My brother told me, by text, that his daughter has got a brain tumour. He followed that up, a few days later, with a text saying it's cancer. I find it quite odd, but then he IS odd.

Edited

You're so right, you should absolutely have been the main consideration there 🤔

exerciseshmexercise · 01/04/2024 09:48

FlabMonsterIsDietingAgain · 01/04/2024 09:48

When I was 21 and having to call all the family and friends to tell them my mum had killed herself I really wished I could have done it by text.

I didn't because like you say it's not the kind of news to deliver by txt but saying those words over and over and over again nearly broke me.

I am so sorry.

Ivorymoon · 01/04/2024 09:48

Mrsjayy · 01/04/2024 09:47

A text is giving him space and consideration to process the news.

It did not.
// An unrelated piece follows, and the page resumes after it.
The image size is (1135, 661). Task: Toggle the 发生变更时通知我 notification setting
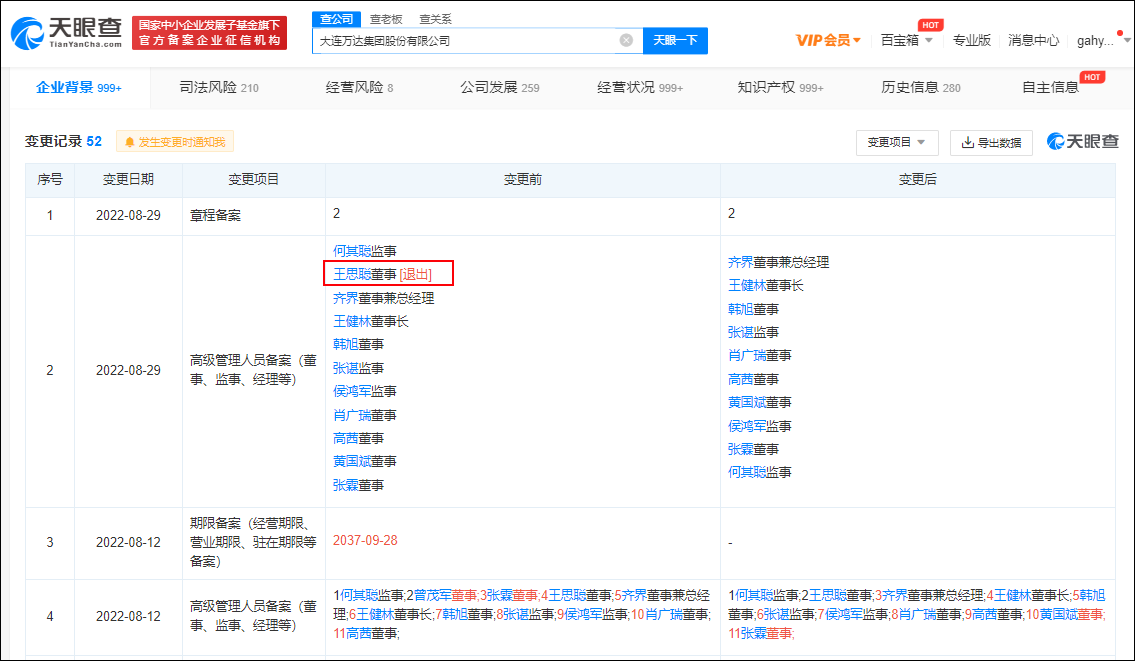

It just provided more questions.

OP posts:
Minfilia · 01/04/2024 09:49

I’d probably prefer a text on balance.

Mainly because IME the people who deliver bad news to me wouldn’t ever call unless it was bad news, so I’d drop everything to answer the phone already KNOWING bad news was coming. I’d much prefer a text as that’s a more normal form of communication in my life, and would give me time to digest properly before replying.

Probably not for things as serious as a close death though.
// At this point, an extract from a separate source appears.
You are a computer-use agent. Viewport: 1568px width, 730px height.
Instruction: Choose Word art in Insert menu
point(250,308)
shoppingshamed · 01/04/2024 09:49

WhatTheFuckIsThat · 01/04/2024 09:46

My brother told me, by text, that his daughter has got a brain tumour. He followed that up, a few days later, with a text saying it's cancer. I find it quite odd, but then he IS odd.

Edited

Talk about making something all about you!

Ivorymoon · 01/04/2024 09:50

shoppingshamed · 01/04/2024 09:48

What would have people do, make some kind of contact to say they have bad news and how would the recipient like it to be delivered?
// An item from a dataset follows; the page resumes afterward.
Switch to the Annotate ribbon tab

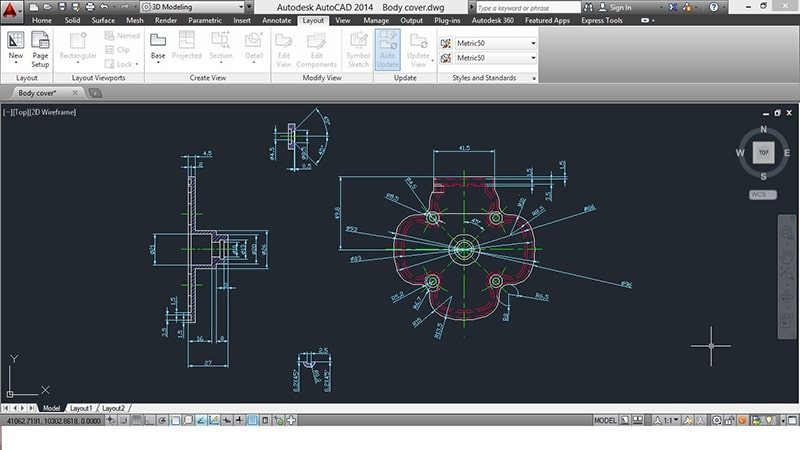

you aren't thinking about this sensibly

I very much am. It’s simple, just a phone call to ascertain at least where the person is before relaying bad news. Not sure how you find that so complex.

OP posts:
Mrsjayy · 01/04/2024 09:51

WhatTheFuckIsThat · 01/04/2024 09:46

My brother told me, by text, that his daughter has got a brain tumour. He followed that up, a few days later, with a text saying it's cancer. I find it quite odd, but then he IS odd.

Edited

His child has cancer and you find it odd that he didn't tell you in person do you not think he had enough to deal with?

I had a good friend tell me they had cancer over messanger for weeks we communicated like that because she didn't have the emotional energy to talk to me.

concernedchild · 01/04/2024 09:51

@Ivorymoon do you care about your husband? Or is it just the fact that the news came at an inconvenient time to you?